■ Requirement
Leave out the pictures and restate every entry word for word.

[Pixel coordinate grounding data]
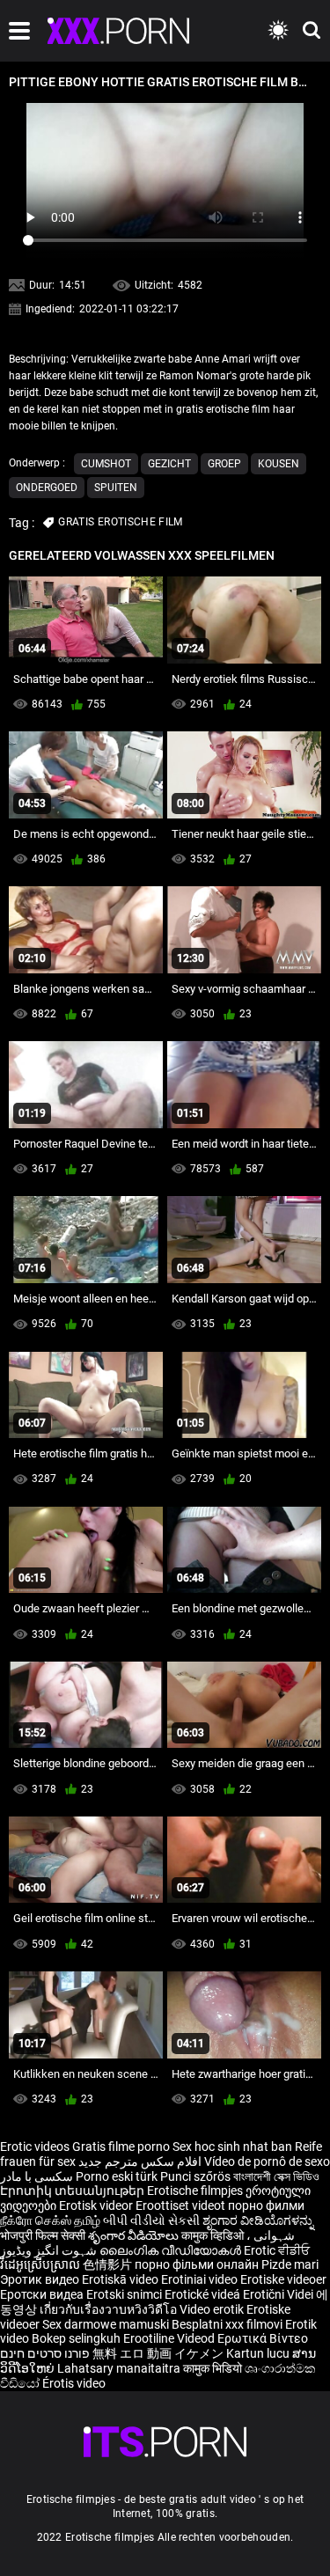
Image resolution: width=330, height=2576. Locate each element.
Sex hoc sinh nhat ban (232, 2146)
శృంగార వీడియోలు (134, 2235)
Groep (224, 464)
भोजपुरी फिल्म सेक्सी (42, 2235)
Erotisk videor (97, 2205)
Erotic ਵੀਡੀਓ (277, 2250)
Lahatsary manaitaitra (120, 2368)
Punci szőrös (195, 2176)
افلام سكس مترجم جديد (140, 2161)
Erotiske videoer (283, 2279)
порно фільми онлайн (197, 2264)
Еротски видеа (43, 2294)
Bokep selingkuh (76, 2338)
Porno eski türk (117, 2176)
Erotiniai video (200, 2279)
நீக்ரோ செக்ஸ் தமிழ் (50, 2220)
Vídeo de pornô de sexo (267, 2161)
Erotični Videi (279, 2294)
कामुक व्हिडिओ (213, 2235)
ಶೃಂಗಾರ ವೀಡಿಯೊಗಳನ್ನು (257, 2220)
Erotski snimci (125, 2294)
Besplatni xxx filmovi (227, 2324)
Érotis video (74, 2383)
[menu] (19, 30)
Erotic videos (36, 2146)
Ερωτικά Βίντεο (262, 2338)
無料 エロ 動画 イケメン (158, 2353)
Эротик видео (41, 2279)
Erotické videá (204, 2294)
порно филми (266, 2205)
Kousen (278, 464)
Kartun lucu (259, 2353)
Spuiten (115, 487)
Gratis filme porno (121, 2146)
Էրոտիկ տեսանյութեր (73, 2190)
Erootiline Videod (170, 2338)
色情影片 (109, 2264)
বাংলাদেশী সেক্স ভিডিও (276, 2176)
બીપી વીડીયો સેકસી (151, 2220)
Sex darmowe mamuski (105, 2324)
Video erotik (213, 2309)
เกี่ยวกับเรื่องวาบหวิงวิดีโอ (110, 2309)
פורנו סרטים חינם (45, 2353)
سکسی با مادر (36, 2176)
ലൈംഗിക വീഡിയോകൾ (171, 2250)
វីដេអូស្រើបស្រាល (41, 2264)
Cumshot (106, 464)
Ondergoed (46, 487)
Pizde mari (290, 2264)
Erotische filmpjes (195, 2190)
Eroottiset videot (182, 2205)
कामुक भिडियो (214, 2368)
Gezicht (169, 464)
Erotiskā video (121, 2279)
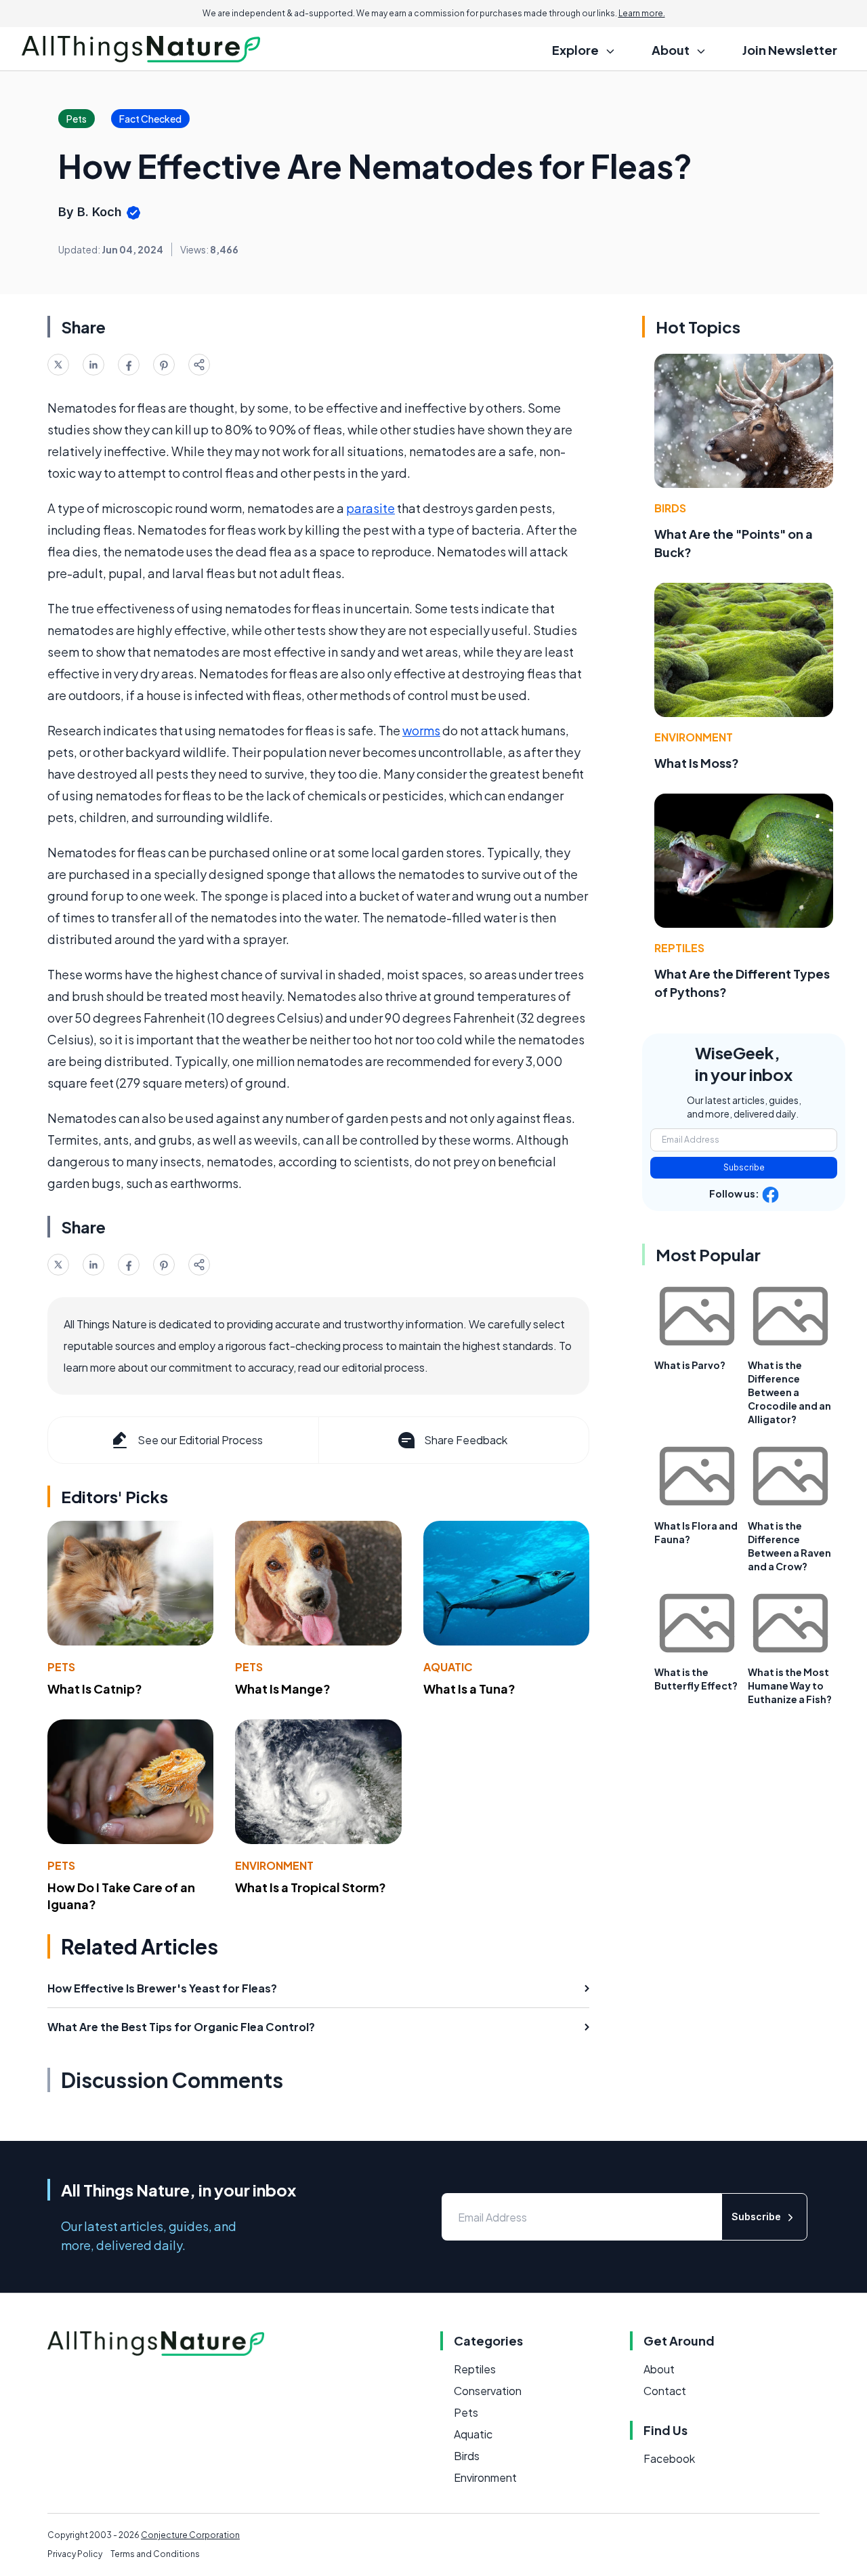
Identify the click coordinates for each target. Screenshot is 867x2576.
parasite (370, 508)
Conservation (488, 2391)
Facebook (669, 2458)
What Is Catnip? (94, 1688)
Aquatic (448, 1667)
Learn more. (641, 13)
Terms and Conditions (155, 2554)
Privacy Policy (74, 2554)
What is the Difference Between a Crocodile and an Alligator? (789, 1392)
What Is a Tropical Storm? (310, 1887)
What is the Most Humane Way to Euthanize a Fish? (790, 1685)
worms (421, 730)
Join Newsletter (789, 50)
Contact (664, 2391)
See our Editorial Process (200, 1440)
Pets (61, 1667)
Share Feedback (465, 1440)
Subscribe (744, 1167)
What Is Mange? (283, 1688)
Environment (274, 1865)
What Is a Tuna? (469, 1688)
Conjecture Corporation (190, 2535)
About (659, 2369)
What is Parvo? (689, 1365)
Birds (670, 508)
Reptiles (679, 948)
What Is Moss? (696, 763)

■ Output for this exercise
Image resolution: width=330, height=2576. Locate each element.
Sex hoc sinh nhat ban (232, 2146)
శృంగార వీడియోలు (134, 2235)
Groep (224, 464)
भोजपुरी फिल्म सेक्सी (42, 2235)
Erotisk videor (97, 2205)
Erotic ਵੀਡੀਓ (277, 2250)
Lahatsary manaitaitra (120, 2368)
Punci szőrös (195, 2176)
افلام سكس مترجم جديد (140, 2161)
Erotiske videoer (283, 2279)
порно фільми онлайн (197, 2264)
Еротски видеа (43, 2294)
Bokep selingkuh (76, 2338)
Porno eski türk (117, 2176)
Erotiniai video (200, 2279)
நீக்ரோ செக்ஸ் தமிழ் (50, 2220)
Vídeo de pornô de sexo (267, 2161)
Erotični Videi (279, 2294)
कामुक व्हिडिओ (213, 2235)
ಶೃಂಗಾರ ವೀಡಿಯೊಗಳನ್ನು (257, 2220)
Erotski snimci (125, 2294)
Besplatni xxx filmovi (227, 2324)
Érotis video (74, 2383)
[menu] (19, 30)
Erotic videos (36, 2146)
Ερωτικά Βίντεο (262, 2338)
無料 エロ 動画 イケメン (158, 2353)
Эротик видео (41, 2279)
Erotické videá (204, 2294)
порно филми (266, 2205)
Kousen (278, 464)
Kartun lucu (259, 2353)
Spuiten (115, 487)
Gratis filme porno (121, 2146)
Էրոտիկ տեսանյութեր (73, 2190)
Erootiline Videod (170, 2338)
色情影片 (109, 2264)
বাংলাদেশী সেক্স ভিডিও (276, 2176)
બીપી વીડીયો સેકસી (151, 2220)
Sex darmowe mamuski (105, 2324)
Video erotik (213, 2309)
เกี่ยวกับเรื่องวาบหวิงวิดีโอ (110, 2309)
פורנו סרטים חינם (45, 2353)
سکسی با مادر (36, 2176)
ലൈംഗിക വീഡിയോകൾ (171, 2250)
វីដេអូស្រើបស្រាល (41, 2264)
Cumshot (106, 464)
Ondergoed (46, 487)
Pizde mari (290, 2264)
Erotische filmpjes (195, 2190)
Eroottiset videot (182, 2205)
कामुक भिडियो (214, 2368)
Gezicht (169, 464)
Erotiskā video (121, 2279)
Identify the click coordinates for each target. Screenshot is 867x2576.
parasite (370, 508)
Conservation (488, 2391)
Facebook (669, 2458)
What Is Catnip? (94, 1688)
Aquatic (448, 1667)
Learn more. (641, 13)
Terms and Conditions (155, 2554)
Privacy Policy (74, 2554)
What is the Difference Between a Crocodile and an Alligator? (789, 1392)
What Is a Tropical Storm? (310, 1887)
What is the Most Humane Way to Euthanize a Fish? (790, 1685)
worms (421, 730)
Join Newsletter (789, 50)
Contact (664, 2391)
See our Editorial Process (200, 1440)
Pets (61, 1667)
Share Feedback (465, 1440)
Subscribe (744, 1167)
What Is Mange? (283, 1688)
Environment (274, 1865)
What Is a Tuna? (469, 1688)
Conjecture Corporation (190, 2535)
About (659, 2369)
What is Parvo? (689, 1365)
Birds (670, 508)
Reptiles (679, 948)
What Is Moss? (696, 763)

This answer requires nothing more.